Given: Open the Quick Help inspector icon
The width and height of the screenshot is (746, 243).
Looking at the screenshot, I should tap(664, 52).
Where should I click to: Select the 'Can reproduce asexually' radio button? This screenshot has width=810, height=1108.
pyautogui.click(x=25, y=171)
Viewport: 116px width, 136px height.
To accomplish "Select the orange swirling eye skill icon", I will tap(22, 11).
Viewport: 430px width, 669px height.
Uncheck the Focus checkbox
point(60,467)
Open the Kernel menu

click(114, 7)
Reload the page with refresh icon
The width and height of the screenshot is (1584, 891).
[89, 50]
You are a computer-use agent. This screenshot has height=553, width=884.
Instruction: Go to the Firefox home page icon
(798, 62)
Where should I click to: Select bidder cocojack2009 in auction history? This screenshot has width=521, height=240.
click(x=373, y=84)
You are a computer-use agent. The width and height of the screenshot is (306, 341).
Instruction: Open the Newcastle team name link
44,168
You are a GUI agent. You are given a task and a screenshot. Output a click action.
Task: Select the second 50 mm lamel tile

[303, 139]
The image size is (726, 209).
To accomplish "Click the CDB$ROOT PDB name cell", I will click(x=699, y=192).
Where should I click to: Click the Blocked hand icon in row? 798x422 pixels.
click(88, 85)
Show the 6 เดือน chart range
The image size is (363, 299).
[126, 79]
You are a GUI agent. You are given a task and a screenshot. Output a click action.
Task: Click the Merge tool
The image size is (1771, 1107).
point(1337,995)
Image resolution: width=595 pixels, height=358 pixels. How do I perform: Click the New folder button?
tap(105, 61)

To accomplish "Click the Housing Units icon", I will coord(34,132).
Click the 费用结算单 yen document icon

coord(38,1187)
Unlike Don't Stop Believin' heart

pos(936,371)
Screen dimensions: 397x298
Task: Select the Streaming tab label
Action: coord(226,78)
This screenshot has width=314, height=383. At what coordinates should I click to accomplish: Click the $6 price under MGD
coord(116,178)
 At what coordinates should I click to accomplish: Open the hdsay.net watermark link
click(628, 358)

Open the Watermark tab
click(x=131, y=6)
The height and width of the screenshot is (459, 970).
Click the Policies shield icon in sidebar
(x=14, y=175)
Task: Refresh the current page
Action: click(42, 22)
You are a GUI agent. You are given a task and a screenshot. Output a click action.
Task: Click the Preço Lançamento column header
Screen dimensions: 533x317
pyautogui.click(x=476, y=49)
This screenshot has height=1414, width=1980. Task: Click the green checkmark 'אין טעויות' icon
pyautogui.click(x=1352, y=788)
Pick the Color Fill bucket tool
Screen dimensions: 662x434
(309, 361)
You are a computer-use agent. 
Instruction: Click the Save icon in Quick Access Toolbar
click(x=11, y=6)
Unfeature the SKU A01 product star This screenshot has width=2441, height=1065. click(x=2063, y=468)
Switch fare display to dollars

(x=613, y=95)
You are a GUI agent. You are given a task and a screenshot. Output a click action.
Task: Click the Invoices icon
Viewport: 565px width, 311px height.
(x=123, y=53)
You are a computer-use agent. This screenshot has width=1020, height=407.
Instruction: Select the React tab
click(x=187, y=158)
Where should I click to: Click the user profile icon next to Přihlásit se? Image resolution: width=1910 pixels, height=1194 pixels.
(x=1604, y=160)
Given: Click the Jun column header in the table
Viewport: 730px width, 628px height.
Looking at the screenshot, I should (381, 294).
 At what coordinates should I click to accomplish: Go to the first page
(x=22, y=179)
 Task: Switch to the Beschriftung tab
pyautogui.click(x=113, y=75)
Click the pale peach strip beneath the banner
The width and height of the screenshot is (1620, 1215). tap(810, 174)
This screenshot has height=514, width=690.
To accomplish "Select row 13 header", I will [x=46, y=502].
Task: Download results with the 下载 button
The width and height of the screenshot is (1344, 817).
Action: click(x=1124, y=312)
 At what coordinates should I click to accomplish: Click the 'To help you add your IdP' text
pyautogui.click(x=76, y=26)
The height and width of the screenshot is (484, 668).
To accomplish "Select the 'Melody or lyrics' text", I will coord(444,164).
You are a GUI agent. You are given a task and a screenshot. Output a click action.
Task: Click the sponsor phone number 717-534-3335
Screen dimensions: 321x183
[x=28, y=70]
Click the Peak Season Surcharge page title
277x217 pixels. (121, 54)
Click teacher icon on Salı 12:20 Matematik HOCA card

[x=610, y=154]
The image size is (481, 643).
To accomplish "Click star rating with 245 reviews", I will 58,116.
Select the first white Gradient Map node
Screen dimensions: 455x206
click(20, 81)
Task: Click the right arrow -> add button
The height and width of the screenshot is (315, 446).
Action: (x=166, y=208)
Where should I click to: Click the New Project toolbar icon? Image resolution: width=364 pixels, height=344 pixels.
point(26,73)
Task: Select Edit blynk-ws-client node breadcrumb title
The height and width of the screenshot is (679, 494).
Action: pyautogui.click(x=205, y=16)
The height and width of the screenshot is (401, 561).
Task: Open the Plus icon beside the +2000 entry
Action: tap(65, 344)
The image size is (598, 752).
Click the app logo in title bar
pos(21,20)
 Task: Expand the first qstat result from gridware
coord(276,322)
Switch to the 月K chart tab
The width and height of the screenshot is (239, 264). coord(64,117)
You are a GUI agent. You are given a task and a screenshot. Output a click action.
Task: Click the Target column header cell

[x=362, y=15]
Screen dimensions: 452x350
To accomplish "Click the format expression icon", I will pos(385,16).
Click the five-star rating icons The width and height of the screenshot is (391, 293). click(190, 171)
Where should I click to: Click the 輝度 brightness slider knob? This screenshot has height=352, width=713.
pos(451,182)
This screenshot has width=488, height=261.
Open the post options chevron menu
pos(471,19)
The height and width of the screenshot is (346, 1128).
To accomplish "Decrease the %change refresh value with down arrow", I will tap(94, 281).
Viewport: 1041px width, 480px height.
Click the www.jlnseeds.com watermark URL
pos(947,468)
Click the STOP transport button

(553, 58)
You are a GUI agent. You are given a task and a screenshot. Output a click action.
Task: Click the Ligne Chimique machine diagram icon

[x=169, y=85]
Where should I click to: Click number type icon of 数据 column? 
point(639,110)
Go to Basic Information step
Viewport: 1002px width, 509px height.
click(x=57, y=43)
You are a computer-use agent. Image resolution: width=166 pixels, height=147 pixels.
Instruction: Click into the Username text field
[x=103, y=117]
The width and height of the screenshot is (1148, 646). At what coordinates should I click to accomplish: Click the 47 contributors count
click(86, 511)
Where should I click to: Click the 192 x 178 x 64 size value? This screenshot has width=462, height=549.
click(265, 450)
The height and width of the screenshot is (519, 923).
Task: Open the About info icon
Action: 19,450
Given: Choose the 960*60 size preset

════════

(Instructions to follow):
Format all of the lines above as a Markdown table with the columns Row and Line, numbering each line in order and skipping any blank lines.

(The reply):
| Row | Line |
|---|---|
| 1 | Given: Open the Quick Help inspector icon |
| 2 | The width and height of the screenshot is (746, 243). |
| 3 | Looking at the screenshot, I should tap(664, 52). |
| 4 | Where should I click to: Select the 'Can reproduce asexually' radio button? This screenshot has width=810, height=1108. |
| 5 | pyautogui.click(x=25, y=171) |
| 6 | Viewport: 116px width, 136px height. |
| 7 | To accomplish "Select the orange swirling eye skill icon", I will tap(22, 11). |
| 8 | Viewport: 430px width, 669px height. |
| 9 | Uncheck the Focus checkbox |
| 10 | point(60,467) |
| 11 | Open the Kernel menu |
| 12 | click(114, 7) |
| 13 | Reload the page with refresh icon |
| 14 | The width and height of the screenshot is (1584, 891). |
| 15 | [89, 50] |
| 16 | You are a computer-use agent. This screenshot has height=553, width=884. |
| 17 | Instruction: Go to the Firefox home page icon |
| 18 | (798, 62) |
| 19 | Where should I click to: Select bidder cocojack2009 in auction history? This screenshot has width=521, height=240. |
| 20 | click(x=373, y=84) |
| 21 | You are a computer-use agent. The width and height of the screenshot is (306, 341). |
| 22 | Instruction: Open the Newcastle team name link |
| 23 | 44,168 |
| 24 | You are a GUI agent. You are given a task and a screenshot. Output a click action. |
| 25 | Task: Select the second 50 mm lamel tile |
| 26 | [303, 139] |
| 27 | The image size is (726, 209). |
| 28 | To accomplish "Click the CDB$ROOT PDB name cell", I will click(x=699, y=192). |
| 29 | Where should I click to: Click the Blocked hand icon in row? 798x422 pixels. |
| 30 | click(88, 85) |
| 31 | Show the 6 เดือน chart range |
| 32 | The image size is (363, 299). |
| 33 | [126, 79] |
| 34 | You are a GUI agent. You are given a task and a screenshot. Output a click action. |
| 35 | Task: Click the Merge tool |
| 36 | The image size is (1771, 1107). |
| 37 | point(1337,995) |
| 38 | Image resolution: width=595 pixels, height=358 pixels. How do I perform: Click the New folder button? |
| 39 | tap(105, 61) |
| 40 | To accomplish "Click the Housing Units icon", I will coord(34,132). |
| 41 | Click the 费用结算单 yen document icon |
| 42 | coord(38,1187) |
| 43 | Unlike Don't Stop Believin' heart |
| 44 | pos(936,371) |
| 45 | Screen dimensions: 397x298 |
| 46 | Task: Select the Streaming tab label |
| 47 | Action: coord(226,78) |
| 48 | This screenshot has width=314, height=383. At what coordinates should I click to accomplish: Click the $6 price under MGD |
| 49 | coord(116,178) |
| 50 |  At what coordinates should I click to accomplish: Open the hdsay.net watermark link |
| 51 | click(628, 358) |
| 52 | Open the Watermark tab |
| 53 | click(x=131, y=6) |
| 54 | The height and width of the screenshot is (459, 970). |
| 55 | Click the Policies shield icon in sidebar |
| 56 | (x=14, y=175) |
| 57 | Task: Refresh the current page |
| 58 | Action: click(42, 22) |
| 59 | You are a GUI agent. You are given a task and a screenshot. Output a click action. |
| 60 | Task: Click the Preço Lançamento column header |
| 61 | Screen dimensions: 533x317 |
| 62 | pyautogui.click(x=476, y=49) |
| 63 | This screenshot has height=1414, width=1980. Task: Click the green checkmark 'אין טעויות' icon |
| 64 | pyautogui.click(x=1352, y=788) |
| 65 | Pick the Color Fill bucket tool |
| 66 | Screen dimensions: 662x434 |
| 67 | (309, 361) |
| 68 | You are a computer-use agent.  |
| 69 | Instruction: Click the Save icon in Quick Access Toolbar |
| 70 | click(x=11, y=6) |
| 71 | Unfeature the SKU A01 product star This screenshot has width=2441, height=1065. click(x=2063, y=468) |
| 72 | Switch fare display to dollars |
| 73 | (x=613, y=95) |
| 74 | You are a GUI agent. You are given a task and a screenshot. Output a click action. |
| 75 | Task: Click the Invoices icon |
| 76 | Viewport: 565px width, 311px height. |
| 77 | (x=123, y=53) |
| 78 | You are a computer-use agent. This screenshot has width=1020, height=407. |
| 79 | Instruction: Select the React tab |
| 80 | click(x=187, y=158) |
| 81 | Where should I click to: Click the user profile icon next to Přihlásit se? Image resolution: width=1910 pixels, height=1194 pixels. |
| 82 | (x=1604, y=160) |
| 83 | Given: Click the Jun column header in the table |
| 84 | Viewport: 730px width, 628px height. |
| 85 | Looking at the screenshot, I should (381, 294). |
| 86 |  At what coordinates should I click to accomplish: Go to the first page |
| 87 | (x=22, y=179) |
| 88 |  Task: Switch to the Beschriftung tab |
| 89 | pyautogui.click(x=113, y=75) |
| 90 | Click the pale peach strip beneath the banner |
| 91 | The width and height of the screenshot is (1620, 1215). tap(810, 174) |
| 92 | This screenshot has height=514, width=690. |
| 93 | To accomplish "Select row 13 header", I will [x=46, y=502]. |
| 94 | Task: Download results with the 下载 button |
| 95 | The width and height of the screenshot is (1344, 817). |
| 96 | Action: click(x=1124, y=312) |
| 97 |  At what coordinates should I click to accomplish: Click the 'To help you add your IdP' text |
| 98 | pyautogui.click(x=76, y=26) |
| 99 | The height and width of the screenshot is (484, 668). |
| 100 | To accomplish "Select the 'Melody or lyrics' text", I will coord(444,164). |
| 101 | You are a GUI agent. You are given a task and a screenshot. Output a click action. |
| 102 | Task: Click the sponsor phone number 717-534-3335 |
| 103 | Screen dimensions: 321x183 |
| 104 | [x=28, y=70] |
| 105 | Click the Peak Season Surcharge page title |
| 106 | 277x217 pixels. (121, 54) |
| 107 | Click teacher icon on Salı 12:20 Matematik HOCA card |
| 108 | [x=610, y=154] |
| 109 | The image size is (481, 643). |
| 110 | To accomplish "Click star rating with 245 reviews", I will 58,116. |
| 111 | Select the first white Gradient Map node |
| 112 | Screen dimensions: 455x206 |
| 113 | click(20, 81) |
| 114 | Task: Click the right arrow -> add button |
| 115 | The height and width of the screenshot is (315, 446). |
| 116 | Action: (x=166, y=208) |
| 117 | Where should I click to: Click the New Project toolbar icon? Image resolution: width=364 pixels, height=344 pixels. |
| 118 | point(26,73) |
| 119 | Task: Select Edit blynk-ws-client node breadcrumb title |
| 120 | The height and width of the screenshot is (679, 494). |
| 121 | Action: pyautogui.click(x=205, y=16) |
| 122 | The height and width of the screenshot is (401, 561). |
| 123 | Task: Open the Plus icon beside the +2000 entry |
| 124 | Action: tap(65, 344) |
| 125 | The image size is (598, 752). |
| 126 | Click the app logo in title bar |
| 127 | pos(21,20) |
| 128 |  Task: Expand the first qstat result from gridware |
| 129 | coord(276,322) |
| 130 | Switch to the 月K chart tab |
| 131 | The width and height of the screenshot is (239, 264). coord(64,117) |
| 132 | You are a GUI agent. You are given a task and a screenshot. Output a click action. |
| 133 | Task: Click the Target column header cell |
| 134 | [x=362, y=15] |
| 135 | Screen dimensions: 452x350 |
| 136 | To accomplish "Click the format expression icon", I will pos(385,16). |
| 137 | Click the five-star rating icons The width and height of the screenshot is (391, 293). click(190, 171) |
| 138 | Where should I click to: Click the 輝度 brightness slider knob? This screenshot has height=352, width=713. |
| 139 | pos(451,182) |
| 140 | This screenshot has width=488, height=261. |
| 141 | Open the post options chevron menu |
| 142 | pos(471,19) |
| 143 | The height and width of the screenshot is (346, 1128). |
| 144 | To accomplish "Decrease the %change refresh value with down arrow", I will tap(94, 281). |
| 145 | Viewport: 1041px width, 480px height. |
| 146 | Click the www.jlnseeds.com watermark URL |
| 147 | pos(947,468) |
| 148 | Click the STOP transport button |
| 149 | (553, 58) |
| 150 | You are a GUI agent. You are given a task and a screenshot. Output a click action. |
| 151 | Task: Click the Ligne Chimique machine diagram icon |
| 152 | [x=169, y=85] |
| 153 | Where should I click to: Click number type icon of 数据 column?  |
| 154 | point(639,110) |
| 155 | Go to Basic Information step |
| 156 | Viewport: 1002px width, 509px height. |
| 157 | click(x=57, y=43) |
| 158 | You are a computer-use agent. Image resolution: width=166 pixels, height=147 pixels. |
| 159 | Instruction: Click into the Username text field |
| 160 | [x=103, y=117] |
| 161 | The width and height of the screenshot is (1148, 646). At what coordinates should I click to accomplish: Click the 47 contributors count |
| 162 | click(86, 511) |
| 163 | Where should I click to: Click the 192 x 178 x 64 size value? This screenshot has width=462, height=549. |
| 164 | click(265, 450) |
| 165 | The height and width of the screenshot is (519, 923). |
| 166 | Task: Open the About info icon |
| 167 | Action: 19,450 |
| 168 | Given: Choose the 960*60 size preset |